CircRNA_101505 sensitizes hepatocellular carcinoma cells to cisplatin by sponging miR-103 and promotes oxidored-nitro domain-containing protein 1 expression.

Hepatocellular carcinoma (HCC) is one of the most common malignant tumors and a leading cause of cancer-related deaths worldwide. Emerging studies have shown that circular RNAs (circRNAs) are differentially expressed in HCC and play an important role in HCC pathogenesis and metastasis. However, the mechanism of circRNA in the chemoresistance of HCC remains unclear. In this study, we aimed to investigate the role of circRNA in cisplatin resistance of HCC. We identified a novel circRNA circRNA_101505 that was decreased in cisplatin-resistant HCC tissues and cell lines, and associated with a poor survival outcome.
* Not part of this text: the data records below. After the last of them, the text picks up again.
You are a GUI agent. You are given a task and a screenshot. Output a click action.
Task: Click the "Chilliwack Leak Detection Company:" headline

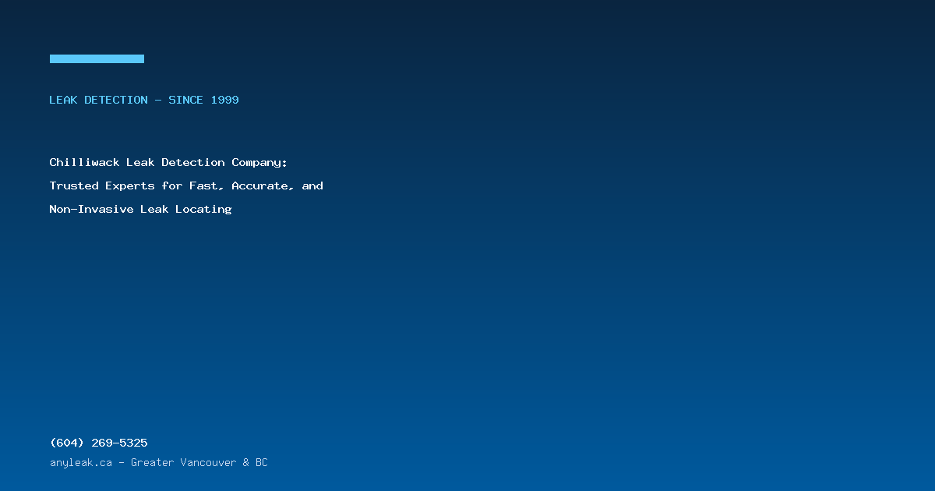click(168, 163)
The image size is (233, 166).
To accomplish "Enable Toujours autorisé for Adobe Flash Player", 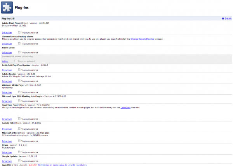I will coord(19,32).
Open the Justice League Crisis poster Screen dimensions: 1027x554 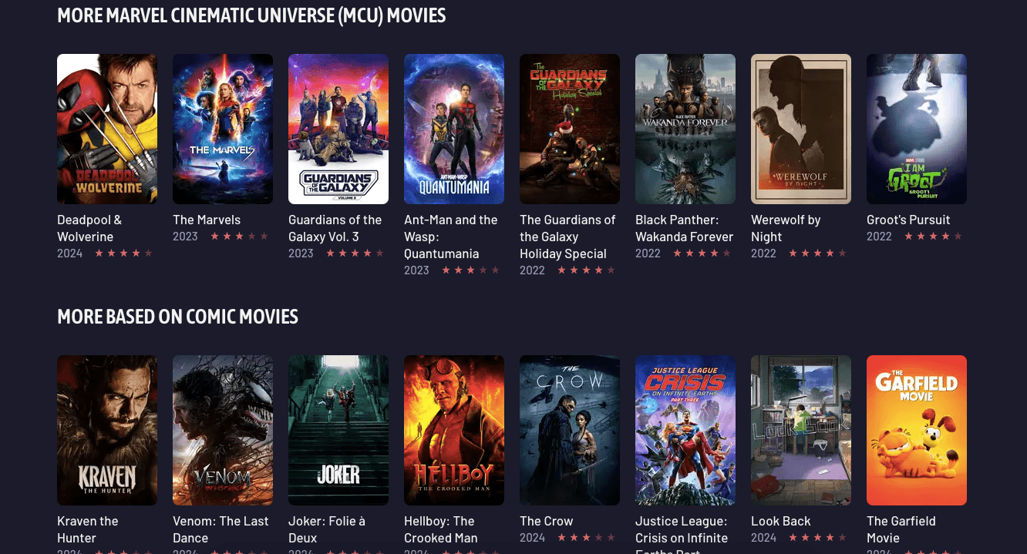(x=685, y=430)
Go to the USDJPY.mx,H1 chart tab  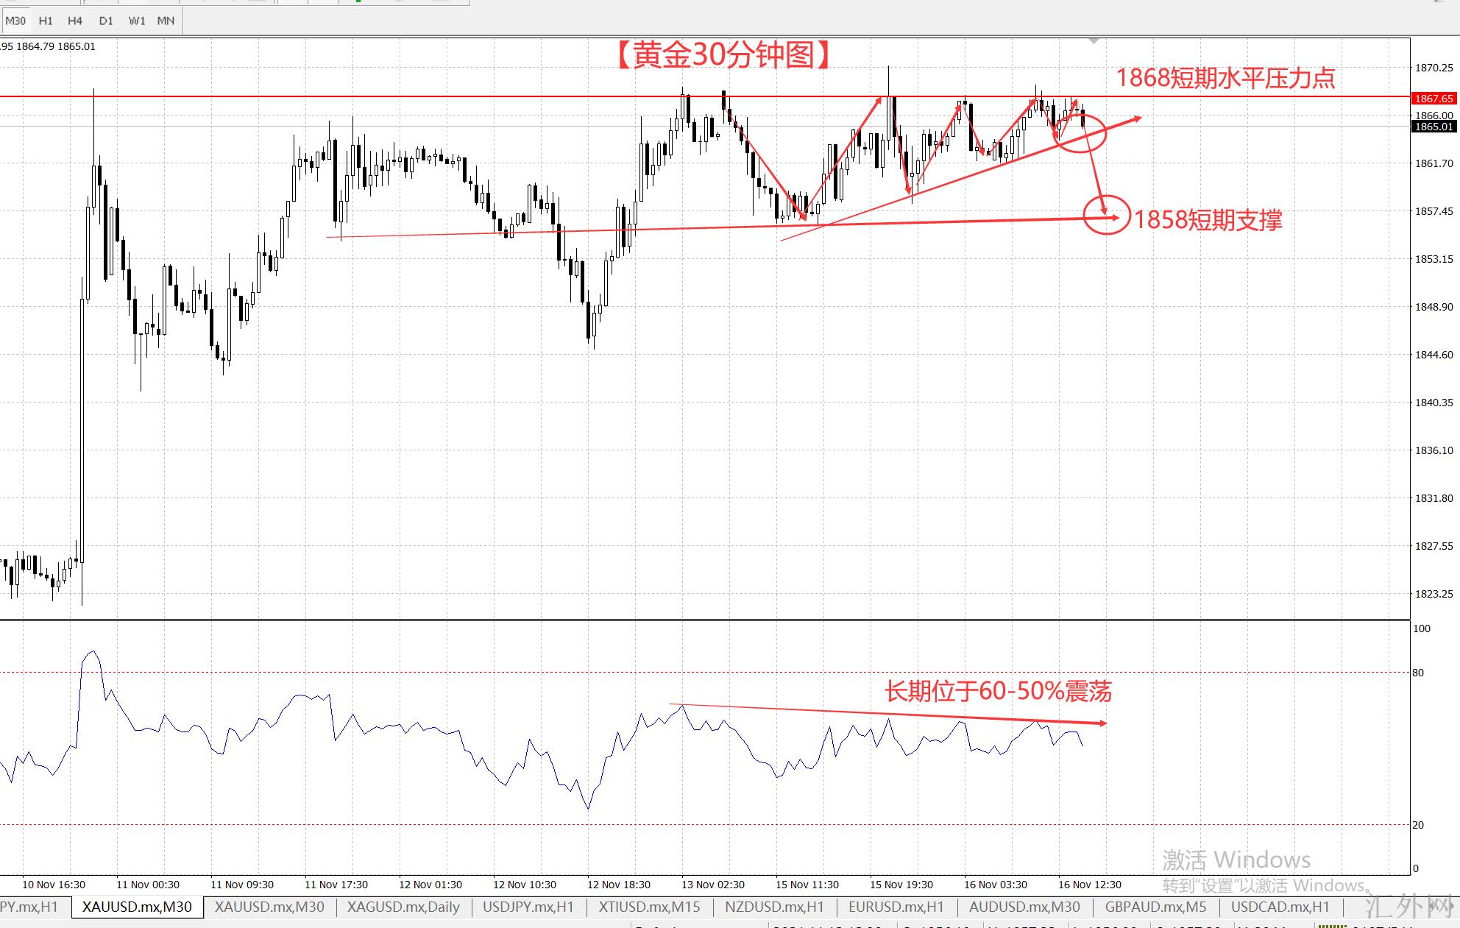point(528,907)
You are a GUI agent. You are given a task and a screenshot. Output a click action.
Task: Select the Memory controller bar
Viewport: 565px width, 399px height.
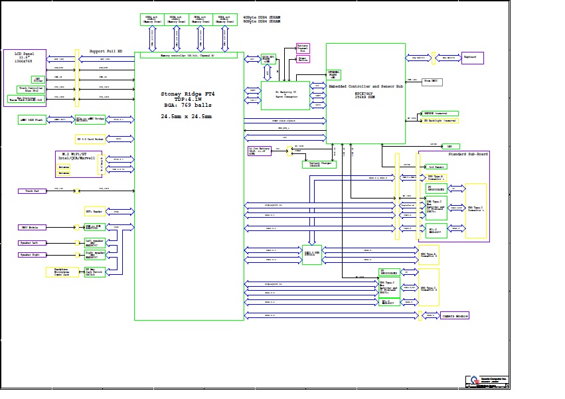(x=189, y=55)
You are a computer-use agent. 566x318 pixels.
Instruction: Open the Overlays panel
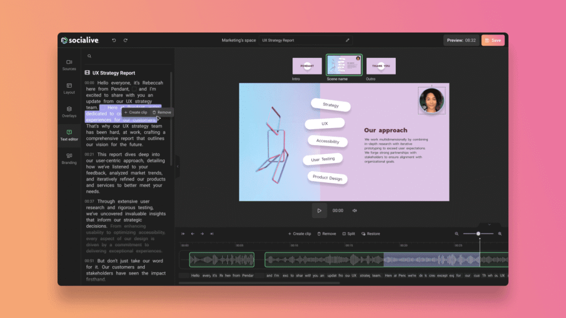coord(69,112)
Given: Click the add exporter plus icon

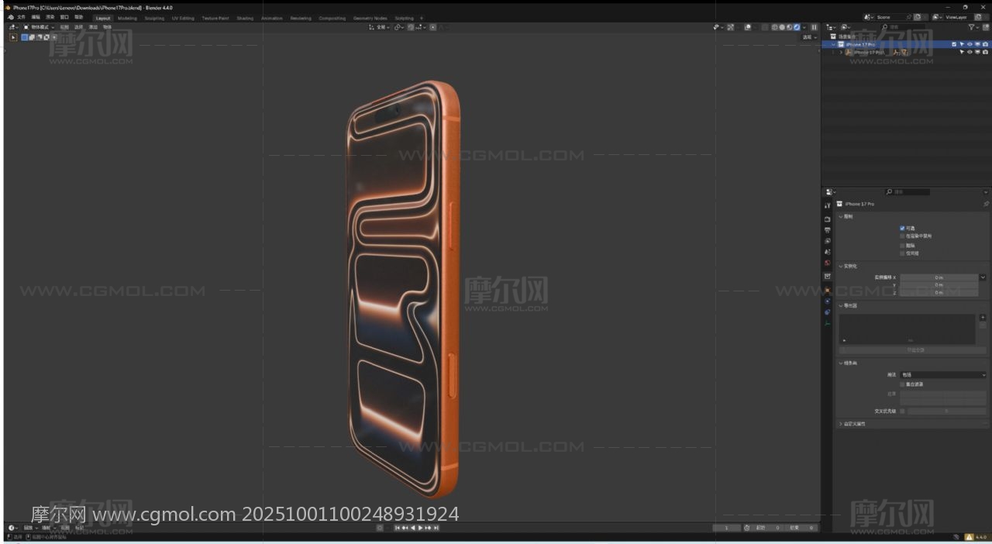Looking at the screenshot, I should (983, 318).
Gain-of-function investigations showed that overexpression of circRNA_101505 suppressed cancer cell growth in vivo and in vitro, and enhanced cisplatin toxicity in HCC cells. Mechanistic studies found that circRNA_101505 could sensitize HCC cells to cisplatin by sponging miR-103, and thereby promoting oxidored-nitro domain-containing protein 1 (NOR1) expression. In conclusion, the significant inhibitory effects indicate circRNA_101505 to be a potential therapeutic target for HCC treatment. Our findings provide significant evidence to further elucidate the therapeutic use of circRNA in HCC.